**Problem:**
Rewrite the lines from the one containing "Task: Click the Input gain knob" through the last line, changing "knob" to "dial" and keeping everything else the same. Leave the pictures out.

**Task inputs:**
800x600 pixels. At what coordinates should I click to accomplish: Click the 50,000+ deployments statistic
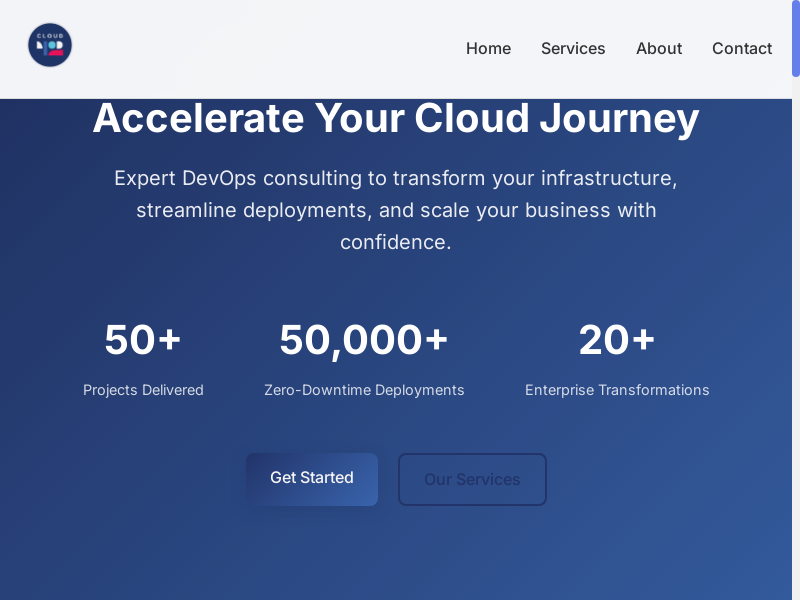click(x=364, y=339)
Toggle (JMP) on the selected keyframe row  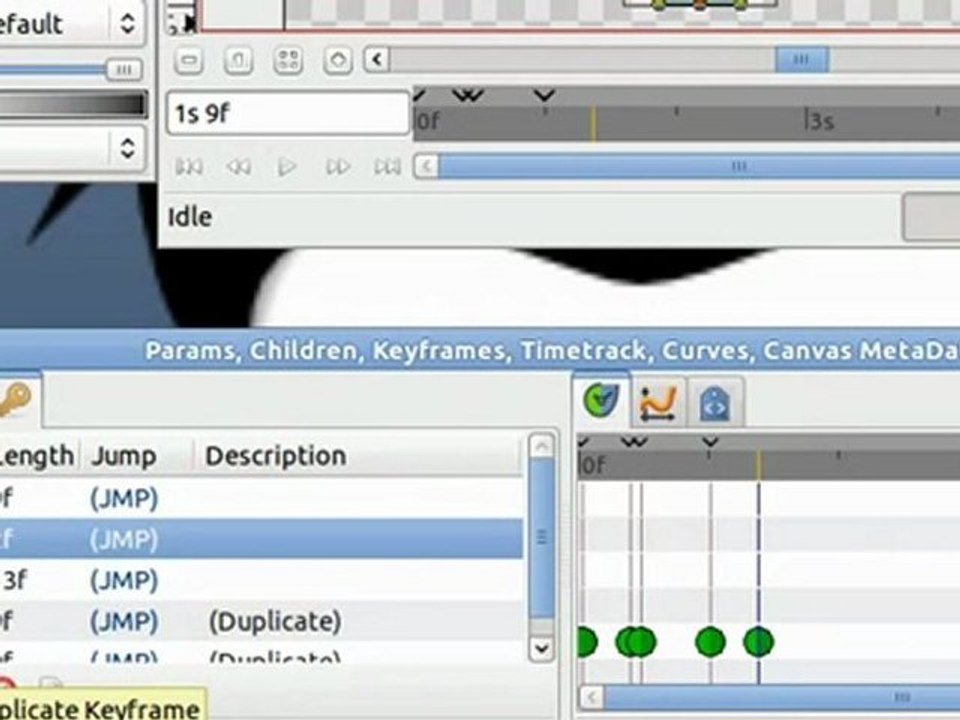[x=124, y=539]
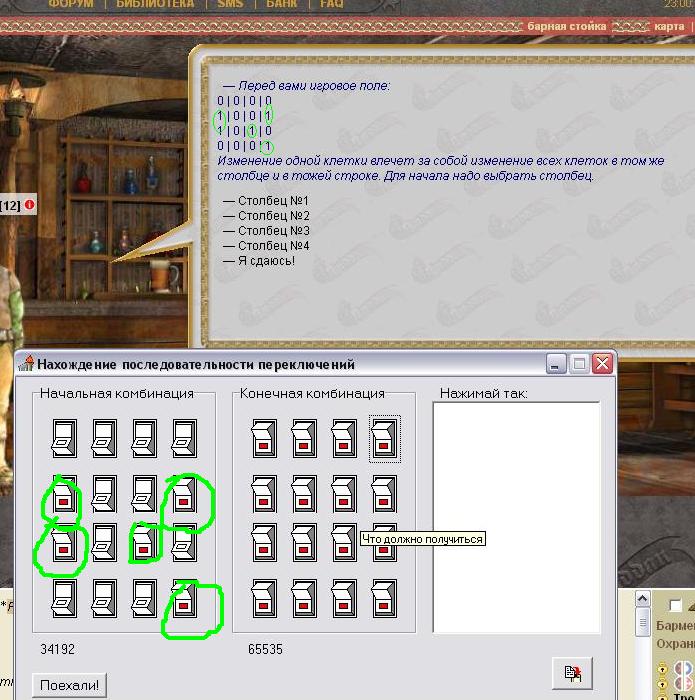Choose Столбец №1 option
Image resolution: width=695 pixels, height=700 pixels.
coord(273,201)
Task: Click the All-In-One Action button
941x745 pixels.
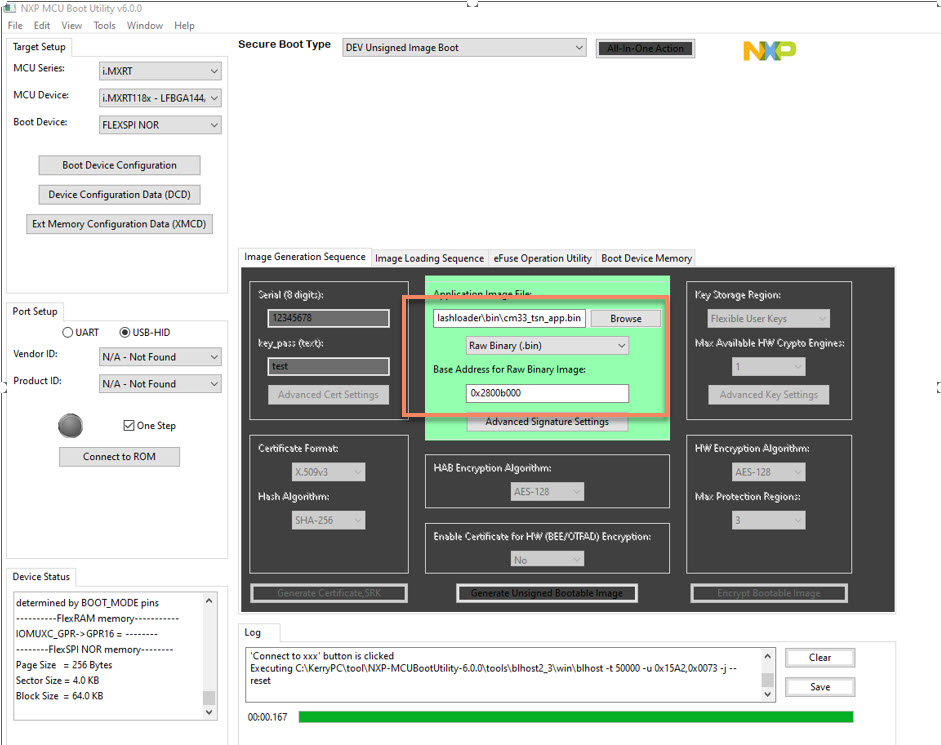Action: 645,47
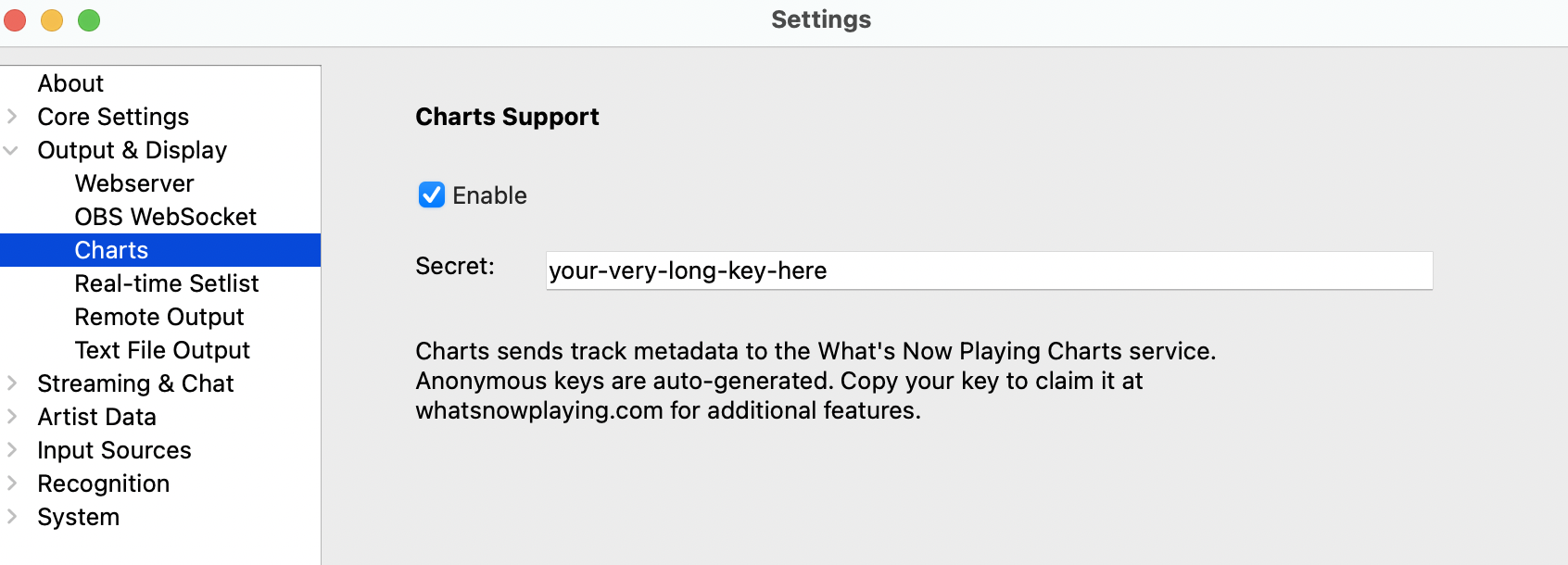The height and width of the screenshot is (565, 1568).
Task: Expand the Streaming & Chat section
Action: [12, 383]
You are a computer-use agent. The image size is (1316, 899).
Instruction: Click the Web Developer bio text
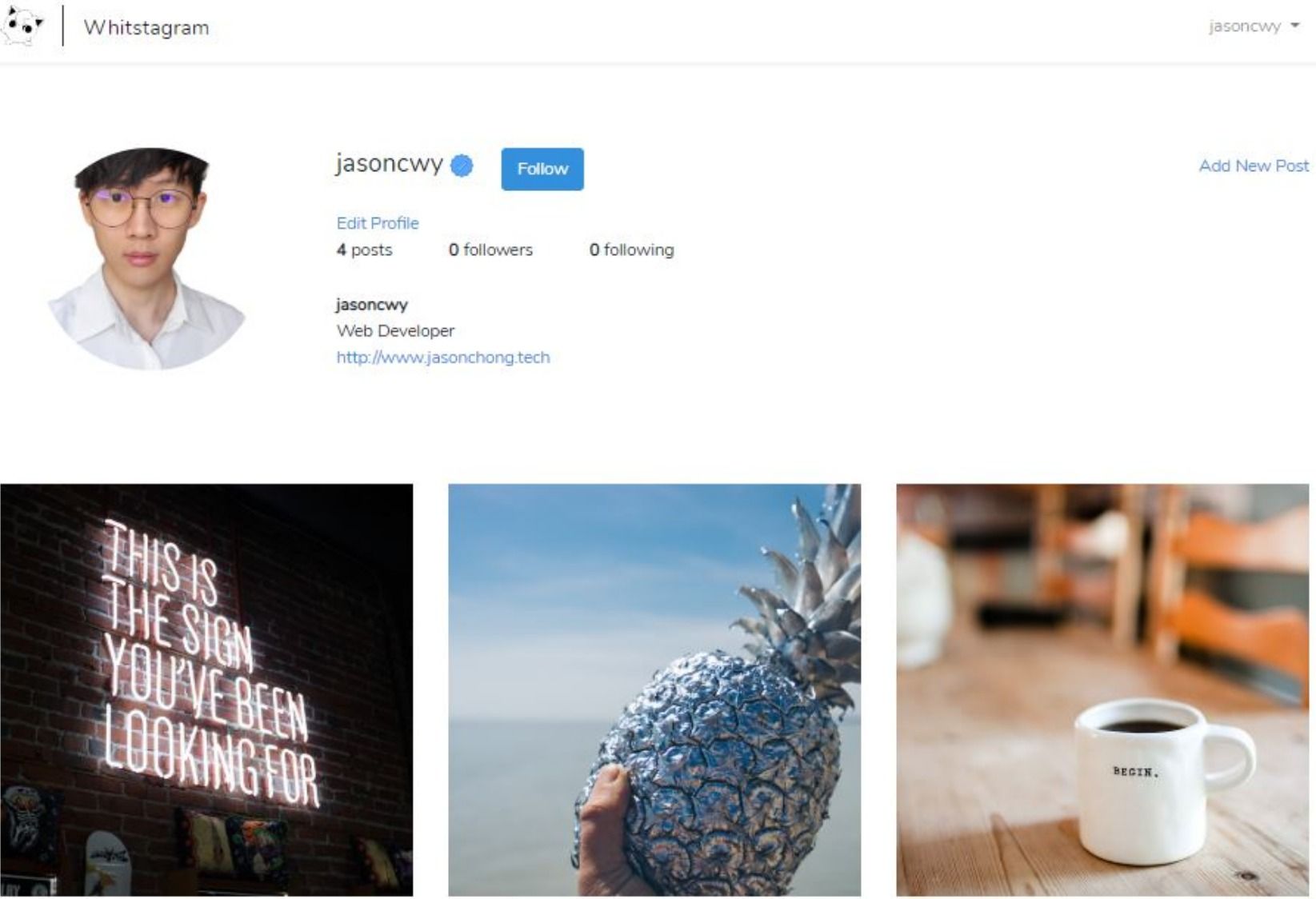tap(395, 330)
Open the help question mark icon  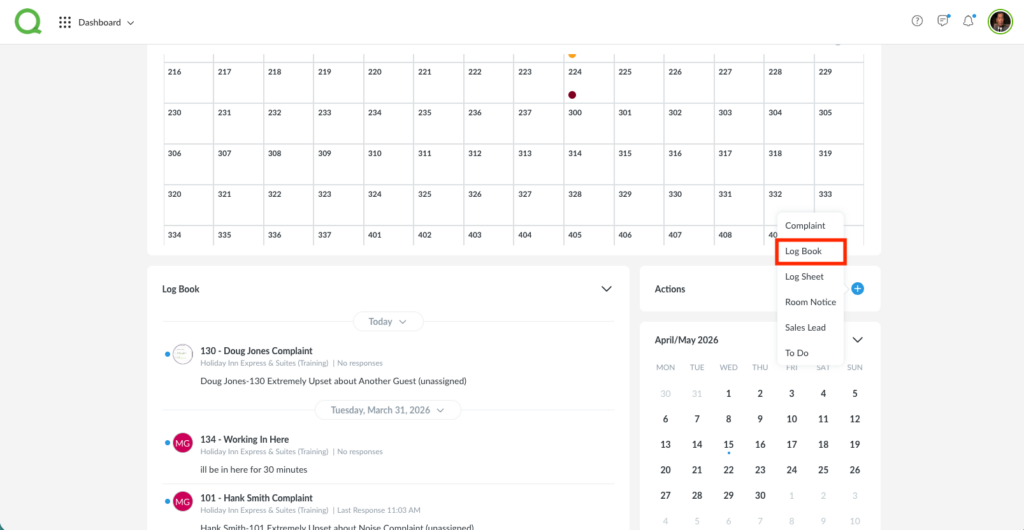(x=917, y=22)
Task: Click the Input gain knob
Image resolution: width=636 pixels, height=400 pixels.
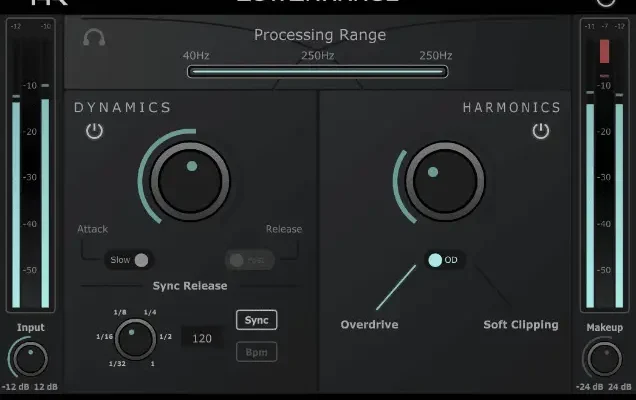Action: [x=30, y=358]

**Finished task:**
Task: Click the Input gain dial
Image resolution: width=636 pixels, height=400 pixels.
Action: [x=30, y=358]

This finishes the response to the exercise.